日本国内では再エネ立地が九州・東北に集中し、再エネ電源も昼間に発電が集中することから、諸外国に比べて出力抑制の頻度が高く経済性が低下しています。なぜかというと、欧州の風力の場合は比較的送電時間が分散されるのに対し、日本は太陽光の割合が多く大量に発電した電気を送ろうとしても晴れた昼間は送電線が渋滞して送れません。今後も再エネを増加させるのなら電力系統も増強しなければなりませんが、コスト負担とのバランスを考慮することも必要になります。というのは、地域によっては人口減少、電力需要の低下が今後も続き、インフラ投資コストが電気料金高止まりに跳ね返ってくるからです。再エネの新設コストも下げ止まりの状況にあり、また2011年度に始まったFIT(固定価格買取制度)が満了すると、補助金がなくなる発電所が残り、これだけ増加した太陽光発電所を誰がどういう形で維持・管理していくのかが問題にもなっています。
再エネを補完するために必要な火力発電にも課題があります。現在、日本の電源構成はLNGと石炭で65%を占めており電力の安定供給に不可欠です。その中で石炭はCO2排出量が多いために悪者扱いされていますが、石炭にしかない価値があります。気体の天然ガスをマイナス162℃まで冷却して液化させ体積を1/600にしてタンカーで運び貯蔵したLNGは、時間経過で蒸発していくため最大2週間分しか貯蔵できません。一方、石炭は発電所の側に広大な貯炭場があり、最大40日分、過去の事例では半年以上貯蔵できるのです。
またLNGは航海輸送で3週間かかり、その上、調達まで液化施設でLNGを作る必要がありますが、現在作業は混み合っており、手に入れるまでに3カ月もかかるので、日本のような島国にとって石炭は貴重です。また海外とのLNG取引契約には、すぐに買える短期のスポット取引と長期で一定量買うターム契約がありますが、カーボンニュートラルへの配慮から、最近では日本はスポット契約が増加しつつあるのも問題化しています。諸外国が今後LNGの需要を増やしスポット取引を増加させていく中で、国際的エネルギー価格の上昇に備えた安定的な確保が必要になります。

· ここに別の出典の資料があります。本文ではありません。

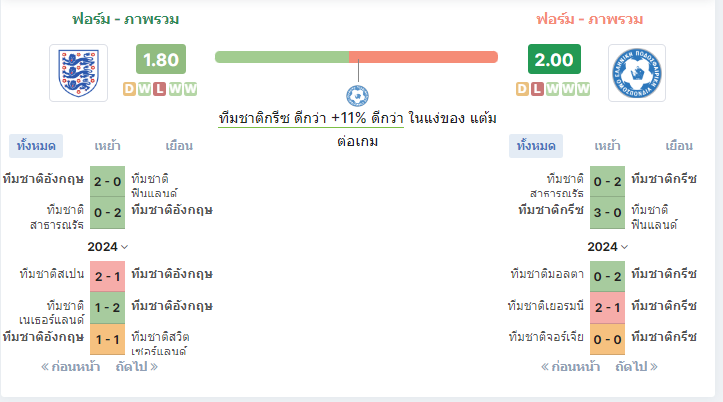Click Greece's 2.00 points rating badge

554,59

一方、石炭についても、日本は現在輸入の70%を占めているオーストラリアで鉱山の閉山が増えていることが課題であり、調達先の多角化など改めて日本のエネルギー調達のあり方を考え直さなければいけない時期になっています。
第7次エネルギー基本計画の原案では、エネルギーの安全保障と現実的な脱炭素が意識されてはいるものの、原子力も再エネも目標数値まで本当に増加させることができるのか不確実性があります。そうなると火力発電がカバーしなければ日本のエネルギーは足りません。西側諸国では現在、エネルギーセキュリティの考え方が重要になってきており、カーボンニュートラルにあたって化石資源の開発を継続しながら、環境面だけでなく社会・経済の視点からも持続可能な形で移行を目指そうとしています。日本においても、エネルギーのベストミックスという観点から、慎重に議論を行っていくべきだと考えています。
石窪:今後、日本の電力の需要と供給はどうなっていくのか。
松尾:人体に例えると、血液を送る心臓が発電所、血管が送電線だから、電力需要=体が急激に大きくなっても心臓がそのままでは送り出す血液も少ないし、血管も太くしなければいけない。また発電所のガスタービンでさえ10年先まで受注でいっぱいという状態だ。データセンターが電力を食い尽くしてしまうという懸念が真剣に話されるようになり、社会、経済、家庭の生活も含めて維持するために、データセンターの建設ペースを少し落とすかもしれない。
石窪:私たちの電気料金は今後どうなるのか。
松尾:再エネ賦課金は抑制が難しく、上昇をどうやって抑えていくのか考えなければいけない。また化石燃料価格上昇の影響も受けている。2026、27年はLNG供給量が増え価格が下がるかもしれないが、その後、環境面からLNG精製施設に投資が回らないと28年以降は上昇傾向になるかもしれない。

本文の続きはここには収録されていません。